[EXCERPT TO READ]:
--------

Research is a very important part of nursing education and nursing practice. Research sharpens your critical thinking, deepens and broadens your knowledge and research outcomes can enhance the quality of healthcare. For CUN’s BSN Program multi-cultural, multi-ethnic and holistic principles are key, besides internationally standardized parts of the curriculum and Evidence Based Nursing Practice. CUN’s Nursing Program doesn’t just focus on Western (medical and pharmacological) therapies or other typically Western ways of cure and care.

Research, at CUN, generally focuses on the following.

  • The role of traditional aspects of cure and care, in different non-Western cultures, countries and communities and how these aspects relate to (modern) Western cure and care, where healthcare outcomes are concerned.

  • The level of healthcare in different countries, related to standards of living, government (financial) support, number and level of healthcare workers and other relevant factors and how they effect healthcare outcomes.

Research at CUN starts already during your first academic semester of the first year (‘Research and Assignments’), for entry-level students. Research for these students will be mainly literature research and research that is part of the curriculum itself (Scenario Research), since you are, at that point, not yet adequately equipped to conduct or take part in any other kind of scientific research.

During the second semester of the third year (semester 8) courses are offered, dedicated to Nursing Research and Statistics, to take you to the next level, where research is concerned.

Attention is paid to a plethora of characteristics that (can) influence the quality of healthcare. Some key characteristics are the following.

  1. The disparities between developed and developing countries, between certain regions and between certain communities.

  2. Existing healthcare characteristics.

  3. Social structures.

  4. Cultural and religious characteristics.

  5. Criminality and the justice system.

  6. History

  7. Healthcare politics and goals.

  8. Social and political stability.

  9. Agricultural and industrial developments.

  10. Pollution, waste-management, hygiene.

  11. Climate and weather.

  12. Geographical characteristics.

  13. Demographics.

  14. Economics.

To be able to investigate and monitor all these healthcare characteristics and developments, in different countries, regions and communities, it is necessary to stay closely connected to international, as well national and local (healthcare) networks and experts.

--------

[RECORDED DATA]:
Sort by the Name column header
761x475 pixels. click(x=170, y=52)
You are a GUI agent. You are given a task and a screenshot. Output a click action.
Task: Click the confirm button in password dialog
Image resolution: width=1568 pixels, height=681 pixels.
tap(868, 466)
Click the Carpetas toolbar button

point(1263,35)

--------

[PROBLEM REQUIREMENTS]: In the nursing research text above, set down word for word the part starting with "Research is a" and going on through "cure and care.".

[THE ANSWER]:
Research is a very important part of nursing education and nursing practice. Research sharpens your critical thinking, deepens and broadens your knowledge and research outcomes can enhance the quality of healthcare. For CUN’s BSN Program multi-cultural, multi-ethnic and holistic principles are key, besides internationally standardized parts of the curriculum and Evidence Based Nursing Practice. CUN’s Nursing Program doesn’t just focus on Western (medical and pharmacological) therapies or other typically Western ways of cure and care.